§ Directions
Search the listing below for the word "computer" and copy each line that holds it.

--- Supplied material Enclosed Below ---

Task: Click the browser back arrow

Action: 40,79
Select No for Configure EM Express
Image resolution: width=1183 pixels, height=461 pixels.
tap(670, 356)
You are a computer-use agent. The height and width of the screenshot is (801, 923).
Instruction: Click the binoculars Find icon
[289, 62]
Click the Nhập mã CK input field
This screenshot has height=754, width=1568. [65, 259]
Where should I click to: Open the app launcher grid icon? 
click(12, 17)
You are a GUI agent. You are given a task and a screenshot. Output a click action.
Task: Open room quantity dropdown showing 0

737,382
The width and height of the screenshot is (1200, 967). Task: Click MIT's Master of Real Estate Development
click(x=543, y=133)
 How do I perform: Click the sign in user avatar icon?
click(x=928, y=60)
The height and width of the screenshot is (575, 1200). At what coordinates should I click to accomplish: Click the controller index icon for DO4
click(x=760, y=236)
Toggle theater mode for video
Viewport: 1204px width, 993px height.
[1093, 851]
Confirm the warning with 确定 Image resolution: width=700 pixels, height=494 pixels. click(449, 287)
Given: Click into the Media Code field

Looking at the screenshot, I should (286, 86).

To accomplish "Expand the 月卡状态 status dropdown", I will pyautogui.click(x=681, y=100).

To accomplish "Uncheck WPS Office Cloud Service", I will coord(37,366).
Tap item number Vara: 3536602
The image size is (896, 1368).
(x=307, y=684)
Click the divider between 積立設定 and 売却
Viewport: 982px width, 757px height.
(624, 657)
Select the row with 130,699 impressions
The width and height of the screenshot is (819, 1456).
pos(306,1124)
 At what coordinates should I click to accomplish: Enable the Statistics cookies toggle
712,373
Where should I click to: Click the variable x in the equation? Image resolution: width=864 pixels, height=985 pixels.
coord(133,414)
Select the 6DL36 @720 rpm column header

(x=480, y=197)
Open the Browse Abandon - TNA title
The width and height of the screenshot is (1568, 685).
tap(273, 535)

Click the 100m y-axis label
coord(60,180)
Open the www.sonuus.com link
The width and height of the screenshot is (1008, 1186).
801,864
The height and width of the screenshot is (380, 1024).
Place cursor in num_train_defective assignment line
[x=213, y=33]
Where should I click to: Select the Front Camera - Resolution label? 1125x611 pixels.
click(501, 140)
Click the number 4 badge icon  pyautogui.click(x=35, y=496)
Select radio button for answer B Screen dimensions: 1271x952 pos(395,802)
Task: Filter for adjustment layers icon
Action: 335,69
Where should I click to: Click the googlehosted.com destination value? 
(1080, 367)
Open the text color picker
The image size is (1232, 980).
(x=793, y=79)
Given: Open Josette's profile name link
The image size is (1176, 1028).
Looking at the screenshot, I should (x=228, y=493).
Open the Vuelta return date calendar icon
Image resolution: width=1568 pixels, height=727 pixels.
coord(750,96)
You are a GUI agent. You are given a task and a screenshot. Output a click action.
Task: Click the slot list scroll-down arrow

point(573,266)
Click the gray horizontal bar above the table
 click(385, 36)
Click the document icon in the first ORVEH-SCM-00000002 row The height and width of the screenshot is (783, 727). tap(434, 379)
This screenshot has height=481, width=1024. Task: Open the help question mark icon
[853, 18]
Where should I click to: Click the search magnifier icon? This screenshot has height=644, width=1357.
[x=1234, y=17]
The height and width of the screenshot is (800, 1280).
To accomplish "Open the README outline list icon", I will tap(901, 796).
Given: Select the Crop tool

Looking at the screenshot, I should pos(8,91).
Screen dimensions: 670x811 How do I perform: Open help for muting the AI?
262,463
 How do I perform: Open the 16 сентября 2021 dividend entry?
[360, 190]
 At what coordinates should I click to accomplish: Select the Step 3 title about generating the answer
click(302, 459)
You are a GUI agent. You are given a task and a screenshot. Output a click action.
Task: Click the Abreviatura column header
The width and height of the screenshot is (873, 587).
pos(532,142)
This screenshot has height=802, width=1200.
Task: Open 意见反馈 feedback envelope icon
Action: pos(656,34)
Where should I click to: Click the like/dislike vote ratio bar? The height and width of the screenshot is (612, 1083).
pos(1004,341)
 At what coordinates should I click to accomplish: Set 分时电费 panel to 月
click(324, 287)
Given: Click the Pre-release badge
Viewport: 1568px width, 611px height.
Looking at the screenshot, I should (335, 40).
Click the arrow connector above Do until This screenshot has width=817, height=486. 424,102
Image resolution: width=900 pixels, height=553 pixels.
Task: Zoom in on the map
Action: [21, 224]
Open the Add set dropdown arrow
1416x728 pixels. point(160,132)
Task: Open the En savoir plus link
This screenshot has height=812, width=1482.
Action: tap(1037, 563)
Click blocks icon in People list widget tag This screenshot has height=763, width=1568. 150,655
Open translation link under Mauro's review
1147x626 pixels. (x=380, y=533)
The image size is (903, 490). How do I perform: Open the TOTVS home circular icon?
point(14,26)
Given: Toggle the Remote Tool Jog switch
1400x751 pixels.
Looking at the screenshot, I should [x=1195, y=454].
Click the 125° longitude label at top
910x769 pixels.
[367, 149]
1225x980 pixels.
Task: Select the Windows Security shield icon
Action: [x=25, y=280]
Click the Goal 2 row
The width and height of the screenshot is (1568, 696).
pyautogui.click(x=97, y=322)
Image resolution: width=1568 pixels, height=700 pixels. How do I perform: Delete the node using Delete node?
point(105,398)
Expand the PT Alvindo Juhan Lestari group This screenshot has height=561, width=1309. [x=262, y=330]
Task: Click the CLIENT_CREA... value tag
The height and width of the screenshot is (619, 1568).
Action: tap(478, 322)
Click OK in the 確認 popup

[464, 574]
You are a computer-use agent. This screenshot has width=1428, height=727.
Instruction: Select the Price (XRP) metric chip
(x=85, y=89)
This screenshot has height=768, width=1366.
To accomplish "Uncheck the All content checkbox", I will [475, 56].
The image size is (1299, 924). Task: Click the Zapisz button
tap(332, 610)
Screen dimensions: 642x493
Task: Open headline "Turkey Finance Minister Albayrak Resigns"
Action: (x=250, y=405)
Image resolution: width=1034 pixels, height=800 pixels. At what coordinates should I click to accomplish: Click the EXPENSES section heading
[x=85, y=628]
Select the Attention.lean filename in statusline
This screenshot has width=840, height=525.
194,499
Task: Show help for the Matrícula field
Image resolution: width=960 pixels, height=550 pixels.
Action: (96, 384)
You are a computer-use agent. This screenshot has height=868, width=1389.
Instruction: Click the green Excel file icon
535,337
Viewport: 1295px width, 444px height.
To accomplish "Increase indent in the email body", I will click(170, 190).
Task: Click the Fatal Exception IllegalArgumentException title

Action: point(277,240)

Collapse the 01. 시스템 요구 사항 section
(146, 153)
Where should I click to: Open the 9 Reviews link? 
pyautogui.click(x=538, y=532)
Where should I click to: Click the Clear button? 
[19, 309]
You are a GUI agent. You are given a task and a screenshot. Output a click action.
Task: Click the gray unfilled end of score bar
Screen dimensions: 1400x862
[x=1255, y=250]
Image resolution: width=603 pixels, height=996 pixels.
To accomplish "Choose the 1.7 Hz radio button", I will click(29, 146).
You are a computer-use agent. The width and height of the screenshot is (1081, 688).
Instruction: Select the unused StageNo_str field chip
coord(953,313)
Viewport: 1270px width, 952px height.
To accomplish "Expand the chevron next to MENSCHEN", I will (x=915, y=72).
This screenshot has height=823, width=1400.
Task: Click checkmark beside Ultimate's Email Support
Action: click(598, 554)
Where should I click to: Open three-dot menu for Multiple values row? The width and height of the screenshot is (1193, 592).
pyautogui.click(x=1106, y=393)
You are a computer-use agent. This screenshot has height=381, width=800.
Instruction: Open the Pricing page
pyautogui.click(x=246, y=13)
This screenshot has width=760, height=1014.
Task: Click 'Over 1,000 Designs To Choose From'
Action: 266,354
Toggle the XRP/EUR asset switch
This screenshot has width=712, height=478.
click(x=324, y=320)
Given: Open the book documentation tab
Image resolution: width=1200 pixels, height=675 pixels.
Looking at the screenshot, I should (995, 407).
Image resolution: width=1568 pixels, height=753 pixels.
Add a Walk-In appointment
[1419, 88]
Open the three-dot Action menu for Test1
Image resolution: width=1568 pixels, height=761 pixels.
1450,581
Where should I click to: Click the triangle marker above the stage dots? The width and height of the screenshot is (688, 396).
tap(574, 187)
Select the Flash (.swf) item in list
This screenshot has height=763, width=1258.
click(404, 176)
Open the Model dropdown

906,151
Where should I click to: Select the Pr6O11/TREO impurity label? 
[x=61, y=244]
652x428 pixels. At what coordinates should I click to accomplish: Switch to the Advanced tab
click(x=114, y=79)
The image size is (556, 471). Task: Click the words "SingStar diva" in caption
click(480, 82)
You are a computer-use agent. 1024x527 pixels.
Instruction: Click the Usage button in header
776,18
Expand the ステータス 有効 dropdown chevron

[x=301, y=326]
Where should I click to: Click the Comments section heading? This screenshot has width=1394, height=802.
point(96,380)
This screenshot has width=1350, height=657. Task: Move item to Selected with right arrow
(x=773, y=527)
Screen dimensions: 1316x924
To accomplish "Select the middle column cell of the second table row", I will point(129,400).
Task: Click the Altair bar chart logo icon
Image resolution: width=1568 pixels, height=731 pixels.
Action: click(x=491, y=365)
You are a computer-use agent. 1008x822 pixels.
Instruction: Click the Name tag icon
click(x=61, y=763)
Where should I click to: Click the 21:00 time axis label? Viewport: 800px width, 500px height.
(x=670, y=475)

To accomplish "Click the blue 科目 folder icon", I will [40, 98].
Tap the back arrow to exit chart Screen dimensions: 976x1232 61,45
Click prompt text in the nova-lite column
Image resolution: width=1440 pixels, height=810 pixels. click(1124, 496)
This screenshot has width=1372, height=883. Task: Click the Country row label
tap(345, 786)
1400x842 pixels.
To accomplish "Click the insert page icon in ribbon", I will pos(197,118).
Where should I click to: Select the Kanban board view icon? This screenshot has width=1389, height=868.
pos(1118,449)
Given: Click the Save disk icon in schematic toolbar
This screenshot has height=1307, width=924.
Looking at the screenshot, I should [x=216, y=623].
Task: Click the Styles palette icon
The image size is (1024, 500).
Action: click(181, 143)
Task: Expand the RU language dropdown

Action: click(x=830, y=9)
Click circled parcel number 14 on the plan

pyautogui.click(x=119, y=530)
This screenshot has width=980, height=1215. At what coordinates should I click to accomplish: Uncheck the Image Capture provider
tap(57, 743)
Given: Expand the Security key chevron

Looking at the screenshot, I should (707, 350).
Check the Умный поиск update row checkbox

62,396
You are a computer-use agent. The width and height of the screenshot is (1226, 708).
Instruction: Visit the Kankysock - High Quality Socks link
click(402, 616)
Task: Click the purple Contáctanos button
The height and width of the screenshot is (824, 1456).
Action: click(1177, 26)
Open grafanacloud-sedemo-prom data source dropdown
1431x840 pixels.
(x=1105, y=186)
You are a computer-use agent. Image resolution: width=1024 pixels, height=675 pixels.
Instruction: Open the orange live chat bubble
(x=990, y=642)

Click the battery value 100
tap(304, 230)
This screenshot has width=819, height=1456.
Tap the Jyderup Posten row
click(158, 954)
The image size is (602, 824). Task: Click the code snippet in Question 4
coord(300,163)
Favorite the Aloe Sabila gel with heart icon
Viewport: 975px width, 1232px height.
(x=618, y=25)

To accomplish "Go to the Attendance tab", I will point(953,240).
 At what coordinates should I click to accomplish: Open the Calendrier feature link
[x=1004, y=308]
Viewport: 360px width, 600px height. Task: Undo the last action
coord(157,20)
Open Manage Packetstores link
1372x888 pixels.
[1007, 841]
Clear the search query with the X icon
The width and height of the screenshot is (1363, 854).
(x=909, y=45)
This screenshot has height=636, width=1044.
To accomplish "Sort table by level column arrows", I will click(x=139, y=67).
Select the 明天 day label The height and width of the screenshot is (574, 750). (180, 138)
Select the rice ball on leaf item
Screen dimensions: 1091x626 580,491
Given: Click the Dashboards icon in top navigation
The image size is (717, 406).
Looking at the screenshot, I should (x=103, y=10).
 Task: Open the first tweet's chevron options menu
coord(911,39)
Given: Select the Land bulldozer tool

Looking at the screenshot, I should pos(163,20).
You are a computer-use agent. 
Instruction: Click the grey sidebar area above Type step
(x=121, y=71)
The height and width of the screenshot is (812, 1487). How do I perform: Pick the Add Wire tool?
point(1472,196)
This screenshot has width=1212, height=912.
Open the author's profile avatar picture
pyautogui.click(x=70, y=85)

--- End of Enclosed Supplied material ---

§ Result of the task
You are a computer-use agent. The height and width of the screenshot is (801, 923).
You are a computer-use agent. This screenshot has width=1428, height=727.
You are a computer-use agent. This screenshot has height=868, width=1389.
You are a computer-use agent. The width and height of the screenshot is (1081, 688).
You are a computer-use agent. This screenshot has height=381, width=800.
You are a computer-use agent. 1024x527 pixels.
You are a computer-use agent. 1008x822 pixels.
You are a computer-use agent. The width and height of the screenshot is (1226, 708).
You are a computer-use agent. Image resolution: width=1024 pixels, height=675 pixels.
You are a computer-use agent. 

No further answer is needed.